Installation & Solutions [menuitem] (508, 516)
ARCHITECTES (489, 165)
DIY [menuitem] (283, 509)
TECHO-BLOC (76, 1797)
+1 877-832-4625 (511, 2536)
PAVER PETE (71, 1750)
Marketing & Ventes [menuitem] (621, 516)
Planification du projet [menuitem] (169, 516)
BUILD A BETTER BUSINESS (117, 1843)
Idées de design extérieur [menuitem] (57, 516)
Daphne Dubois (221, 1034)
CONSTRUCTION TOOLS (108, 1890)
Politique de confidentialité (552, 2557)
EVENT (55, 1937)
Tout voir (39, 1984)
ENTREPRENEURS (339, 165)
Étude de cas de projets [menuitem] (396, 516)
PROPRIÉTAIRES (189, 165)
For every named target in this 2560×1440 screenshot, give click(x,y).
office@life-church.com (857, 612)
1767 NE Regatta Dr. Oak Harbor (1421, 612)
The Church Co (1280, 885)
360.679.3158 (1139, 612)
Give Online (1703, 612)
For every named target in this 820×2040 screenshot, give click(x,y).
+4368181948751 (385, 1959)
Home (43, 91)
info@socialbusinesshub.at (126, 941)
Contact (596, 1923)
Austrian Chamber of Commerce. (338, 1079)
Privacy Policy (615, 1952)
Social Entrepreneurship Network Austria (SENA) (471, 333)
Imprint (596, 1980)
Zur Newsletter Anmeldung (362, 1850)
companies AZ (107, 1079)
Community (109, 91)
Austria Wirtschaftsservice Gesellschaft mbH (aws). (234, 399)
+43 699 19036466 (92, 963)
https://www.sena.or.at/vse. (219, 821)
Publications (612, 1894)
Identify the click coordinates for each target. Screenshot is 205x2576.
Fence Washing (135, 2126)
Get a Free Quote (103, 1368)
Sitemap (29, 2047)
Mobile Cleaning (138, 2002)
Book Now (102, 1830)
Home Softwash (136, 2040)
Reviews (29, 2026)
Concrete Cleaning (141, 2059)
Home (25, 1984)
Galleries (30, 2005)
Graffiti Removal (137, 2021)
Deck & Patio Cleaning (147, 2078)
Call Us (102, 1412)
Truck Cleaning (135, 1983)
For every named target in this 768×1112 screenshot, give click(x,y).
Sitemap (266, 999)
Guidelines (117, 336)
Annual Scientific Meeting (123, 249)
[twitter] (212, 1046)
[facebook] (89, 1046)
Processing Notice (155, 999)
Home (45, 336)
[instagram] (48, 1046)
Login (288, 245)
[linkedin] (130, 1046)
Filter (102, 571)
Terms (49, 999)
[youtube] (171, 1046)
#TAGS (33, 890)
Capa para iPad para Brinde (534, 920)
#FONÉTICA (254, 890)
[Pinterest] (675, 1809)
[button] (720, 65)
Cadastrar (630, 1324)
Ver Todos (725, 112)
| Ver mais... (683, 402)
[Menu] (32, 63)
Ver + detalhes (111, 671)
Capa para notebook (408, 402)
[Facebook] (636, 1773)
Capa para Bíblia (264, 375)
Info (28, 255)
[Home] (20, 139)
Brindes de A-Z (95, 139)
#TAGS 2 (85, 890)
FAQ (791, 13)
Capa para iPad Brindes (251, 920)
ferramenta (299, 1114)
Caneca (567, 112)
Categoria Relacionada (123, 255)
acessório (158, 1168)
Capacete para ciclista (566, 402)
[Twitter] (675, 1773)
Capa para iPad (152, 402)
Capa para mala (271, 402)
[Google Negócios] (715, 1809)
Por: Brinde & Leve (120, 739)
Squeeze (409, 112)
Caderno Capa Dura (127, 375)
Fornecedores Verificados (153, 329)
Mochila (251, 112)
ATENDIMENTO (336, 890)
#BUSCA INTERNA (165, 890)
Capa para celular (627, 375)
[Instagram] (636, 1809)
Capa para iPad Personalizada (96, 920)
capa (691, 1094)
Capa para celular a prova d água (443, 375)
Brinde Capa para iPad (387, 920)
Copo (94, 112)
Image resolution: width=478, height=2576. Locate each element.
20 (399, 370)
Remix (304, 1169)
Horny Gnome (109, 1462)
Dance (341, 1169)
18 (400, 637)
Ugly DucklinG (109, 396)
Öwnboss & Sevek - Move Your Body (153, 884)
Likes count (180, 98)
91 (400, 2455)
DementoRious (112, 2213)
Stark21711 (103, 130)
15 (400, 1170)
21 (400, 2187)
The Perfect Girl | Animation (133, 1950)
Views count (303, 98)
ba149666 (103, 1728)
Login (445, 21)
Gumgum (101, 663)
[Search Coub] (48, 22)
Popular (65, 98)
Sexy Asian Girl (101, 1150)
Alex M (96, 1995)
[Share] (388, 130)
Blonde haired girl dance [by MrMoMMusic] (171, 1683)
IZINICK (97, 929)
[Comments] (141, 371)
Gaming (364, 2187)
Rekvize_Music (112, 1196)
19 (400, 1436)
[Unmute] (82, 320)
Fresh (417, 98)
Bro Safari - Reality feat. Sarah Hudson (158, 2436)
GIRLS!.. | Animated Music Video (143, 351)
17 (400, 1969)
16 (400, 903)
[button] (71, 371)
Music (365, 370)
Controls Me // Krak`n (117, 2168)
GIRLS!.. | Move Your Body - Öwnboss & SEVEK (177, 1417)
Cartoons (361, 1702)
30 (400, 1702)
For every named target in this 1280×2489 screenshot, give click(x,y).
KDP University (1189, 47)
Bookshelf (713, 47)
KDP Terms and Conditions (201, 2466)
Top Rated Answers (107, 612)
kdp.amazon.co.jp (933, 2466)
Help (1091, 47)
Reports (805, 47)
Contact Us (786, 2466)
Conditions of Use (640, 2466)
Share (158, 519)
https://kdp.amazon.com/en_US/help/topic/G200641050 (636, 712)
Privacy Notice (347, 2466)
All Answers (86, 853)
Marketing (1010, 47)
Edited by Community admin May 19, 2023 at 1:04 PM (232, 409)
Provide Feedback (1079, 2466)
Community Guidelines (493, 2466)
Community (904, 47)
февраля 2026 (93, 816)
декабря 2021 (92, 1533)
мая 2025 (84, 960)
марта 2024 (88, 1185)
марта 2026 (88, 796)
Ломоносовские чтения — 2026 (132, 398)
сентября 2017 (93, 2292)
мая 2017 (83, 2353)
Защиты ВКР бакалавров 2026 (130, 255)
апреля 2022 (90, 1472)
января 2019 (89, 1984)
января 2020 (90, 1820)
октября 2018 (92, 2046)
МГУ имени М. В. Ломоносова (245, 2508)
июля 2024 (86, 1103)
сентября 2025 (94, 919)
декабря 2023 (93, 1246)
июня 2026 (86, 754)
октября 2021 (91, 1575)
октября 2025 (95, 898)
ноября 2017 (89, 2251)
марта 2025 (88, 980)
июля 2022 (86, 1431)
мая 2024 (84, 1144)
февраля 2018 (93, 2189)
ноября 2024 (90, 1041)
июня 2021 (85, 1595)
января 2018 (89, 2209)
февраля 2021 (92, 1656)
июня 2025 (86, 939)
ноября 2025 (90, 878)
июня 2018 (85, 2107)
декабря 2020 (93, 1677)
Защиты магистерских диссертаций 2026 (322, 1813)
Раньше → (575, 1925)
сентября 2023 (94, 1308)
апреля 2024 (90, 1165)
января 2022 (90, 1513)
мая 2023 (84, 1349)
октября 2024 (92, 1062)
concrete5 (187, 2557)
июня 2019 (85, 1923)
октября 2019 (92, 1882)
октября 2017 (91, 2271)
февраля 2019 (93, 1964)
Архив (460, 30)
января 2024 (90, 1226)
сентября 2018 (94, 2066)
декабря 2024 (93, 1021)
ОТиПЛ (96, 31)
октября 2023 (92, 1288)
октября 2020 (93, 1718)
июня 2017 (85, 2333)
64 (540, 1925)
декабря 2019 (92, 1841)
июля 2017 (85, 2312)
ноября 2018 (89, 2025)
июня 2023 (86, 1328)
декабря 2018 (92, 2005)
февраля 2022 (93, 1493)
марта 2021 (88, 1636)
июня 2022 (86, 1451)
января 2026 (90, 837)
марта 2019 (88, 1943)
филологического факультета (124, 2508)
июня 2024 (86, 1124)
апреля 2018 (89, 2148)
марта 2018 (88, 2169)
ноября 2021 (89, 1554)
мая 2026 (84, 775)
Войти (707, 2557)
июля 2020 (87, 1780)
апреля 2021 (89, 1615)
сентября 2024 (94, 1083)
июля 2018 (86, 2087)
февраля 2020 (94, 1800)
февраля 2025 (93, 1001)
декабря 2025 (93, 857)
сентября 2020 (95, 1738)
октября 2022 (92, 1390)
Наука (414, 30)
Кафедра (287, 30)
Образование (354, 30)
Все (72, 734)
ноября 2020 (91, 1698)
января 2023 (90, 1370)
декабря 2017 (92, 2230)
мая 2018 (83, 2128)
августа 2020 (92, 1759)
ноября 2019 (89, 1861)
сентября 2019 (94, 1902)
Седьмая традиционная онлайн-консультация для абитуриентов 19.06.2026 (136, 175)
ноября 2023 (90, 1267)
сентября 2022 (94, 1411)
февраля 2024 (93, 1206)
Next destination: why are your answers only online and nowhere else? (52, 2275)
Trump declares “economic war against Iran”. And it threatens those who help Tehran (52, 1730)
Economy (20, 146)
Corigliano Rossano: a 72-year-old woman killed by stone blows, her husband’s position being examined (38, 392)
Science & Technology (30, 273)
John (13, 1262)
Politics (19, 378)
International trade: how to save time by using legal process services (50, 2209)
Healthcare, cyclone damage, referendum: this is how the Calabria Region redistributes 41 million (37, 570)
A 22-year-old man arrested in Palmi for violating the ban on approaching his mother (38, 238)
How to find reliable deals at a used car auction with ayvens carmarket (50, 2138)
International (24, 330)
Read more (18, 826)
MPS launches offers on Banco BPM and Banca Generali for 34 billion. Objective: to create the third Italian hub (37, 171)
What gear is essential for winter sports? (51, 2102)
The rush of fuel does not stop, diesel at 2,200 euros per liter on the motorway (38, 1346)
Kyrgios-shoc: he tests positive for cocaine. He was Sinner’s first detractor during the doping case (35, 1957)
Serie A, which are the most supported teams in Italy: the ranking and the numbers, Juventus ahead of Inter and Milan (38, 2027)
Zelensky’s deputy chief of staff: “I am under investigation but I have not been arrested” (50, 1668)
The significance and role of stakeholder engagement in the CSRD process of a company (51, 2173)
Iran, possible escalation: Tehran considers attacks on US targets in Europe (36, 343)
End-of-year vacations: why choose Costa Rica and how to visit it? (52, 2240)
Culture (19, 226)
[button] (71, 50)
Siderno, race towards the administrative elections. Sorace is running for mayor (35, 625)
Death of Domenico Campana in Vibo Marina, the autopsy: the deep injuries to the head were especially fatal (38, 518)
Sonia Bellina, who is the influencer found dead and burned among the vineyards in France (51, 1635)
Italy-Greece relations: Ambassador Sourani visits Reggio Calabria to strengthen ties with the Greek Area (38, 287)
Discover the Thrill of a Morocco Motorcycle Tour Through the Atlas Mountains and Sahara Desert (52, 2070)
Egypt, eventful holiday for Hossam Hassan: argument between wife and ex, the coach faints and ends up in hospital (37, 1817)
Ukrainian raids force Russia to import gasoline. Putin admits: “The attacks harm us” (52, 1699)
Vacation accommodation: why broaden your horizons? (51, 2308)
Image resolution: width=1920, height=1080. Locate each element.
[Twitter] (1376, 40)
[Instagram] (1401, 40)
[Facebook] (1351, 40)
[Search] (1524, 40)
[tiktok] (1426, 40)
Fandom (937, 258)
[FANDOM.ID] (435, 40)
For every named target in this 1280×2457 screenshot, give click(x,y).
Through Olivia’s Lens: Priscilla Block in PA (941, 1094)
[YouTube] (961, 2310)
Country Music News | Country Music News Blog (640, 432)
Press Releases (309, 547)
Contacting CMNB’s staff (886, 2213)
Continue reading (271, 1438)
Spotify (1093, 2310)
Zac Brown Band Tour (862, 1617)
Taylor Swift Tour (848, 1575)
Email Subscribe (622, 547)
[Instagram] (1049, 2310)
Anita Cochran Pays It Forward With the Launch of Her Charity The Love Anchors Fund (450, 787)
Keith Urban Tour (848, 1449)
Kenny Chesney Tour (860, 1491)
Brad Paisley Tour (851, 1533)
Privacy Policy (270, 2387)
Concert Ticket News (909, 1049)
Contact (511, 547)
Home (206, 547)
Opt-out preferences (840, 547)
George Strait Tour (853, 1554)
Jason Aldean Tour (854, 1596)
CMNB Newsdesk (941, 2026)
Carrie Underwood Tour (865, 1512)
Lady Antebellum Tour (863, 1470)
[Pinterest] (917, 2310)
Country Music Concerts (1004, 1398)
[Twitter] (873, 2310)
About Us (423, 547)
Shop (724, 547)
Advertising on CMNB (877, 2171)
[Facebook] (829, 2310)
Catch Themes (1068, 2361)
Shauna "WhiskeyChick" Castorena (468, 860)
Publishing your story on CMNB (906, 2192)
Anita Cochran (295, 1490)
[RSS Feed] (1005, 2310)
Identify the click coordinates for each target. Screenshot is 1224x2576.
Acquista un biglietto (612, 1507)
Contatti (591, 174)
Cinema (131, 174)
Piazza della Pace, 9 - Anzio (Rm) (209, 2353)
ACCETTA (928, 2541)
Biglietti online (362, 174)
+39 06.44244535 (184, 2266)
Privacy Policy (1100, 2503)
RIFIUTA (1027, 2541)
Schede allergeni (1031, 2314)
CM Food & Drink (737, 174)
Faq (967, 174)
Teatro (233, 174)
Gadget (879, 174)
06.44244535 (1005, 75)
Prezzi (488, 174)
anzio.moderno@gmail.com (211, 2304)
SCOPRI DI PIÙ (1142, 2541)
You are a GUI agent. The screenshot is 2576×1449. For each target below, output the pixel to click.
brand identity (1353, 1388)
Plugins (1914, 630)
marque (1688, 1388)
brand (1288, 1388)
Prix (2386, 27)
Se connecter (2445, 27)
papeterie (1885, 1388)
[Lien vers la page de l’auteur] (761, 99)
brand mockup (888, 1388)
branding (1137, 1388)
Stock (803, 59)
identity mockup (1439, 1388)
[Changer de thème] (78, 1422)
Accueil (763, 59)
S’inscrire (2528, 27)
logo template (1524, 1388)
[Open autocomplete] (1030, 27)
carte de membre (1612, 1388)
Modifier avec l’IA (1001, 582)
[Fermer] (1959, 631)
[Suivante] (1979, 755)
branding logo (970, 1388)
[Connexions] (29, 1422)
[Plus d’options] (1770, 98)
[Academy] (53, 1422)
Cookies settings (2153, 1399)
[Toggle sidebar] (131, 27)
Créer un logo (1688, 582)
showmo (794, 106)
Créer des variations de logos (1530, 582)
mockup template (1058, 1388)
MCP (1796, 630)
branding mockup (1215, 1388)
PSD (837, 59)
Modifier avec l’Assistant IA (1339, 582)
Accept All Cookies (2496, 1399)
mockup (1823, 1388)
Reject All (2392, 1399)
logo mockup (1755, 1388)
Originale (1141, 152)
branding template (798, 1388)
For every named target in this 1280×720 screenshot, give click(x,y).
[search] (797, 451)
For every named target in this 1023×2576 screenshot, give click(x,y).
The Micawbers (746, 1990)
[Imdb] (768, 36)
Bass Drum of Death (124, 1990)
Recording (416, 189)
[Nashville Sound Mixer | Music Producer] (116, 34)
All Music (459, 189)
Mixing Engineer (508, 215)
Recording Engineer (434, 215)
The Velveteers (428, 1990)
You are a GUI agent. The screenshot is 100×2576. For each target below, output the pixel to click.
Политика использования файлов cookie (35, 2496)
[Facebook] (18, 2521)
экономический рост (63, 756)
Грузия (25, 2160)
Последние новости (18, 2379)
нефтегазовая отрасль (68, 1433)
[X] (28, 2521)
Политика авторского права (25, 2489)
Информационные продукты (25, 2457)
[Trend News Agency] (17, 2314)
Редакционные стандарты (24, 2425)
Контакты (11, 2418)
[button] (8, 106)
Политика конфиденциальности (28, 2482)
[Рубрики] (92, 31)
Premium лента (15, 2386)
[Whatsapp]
# # #
Tally the lines of the material that hold the word "menuitem", and state only that tally.

6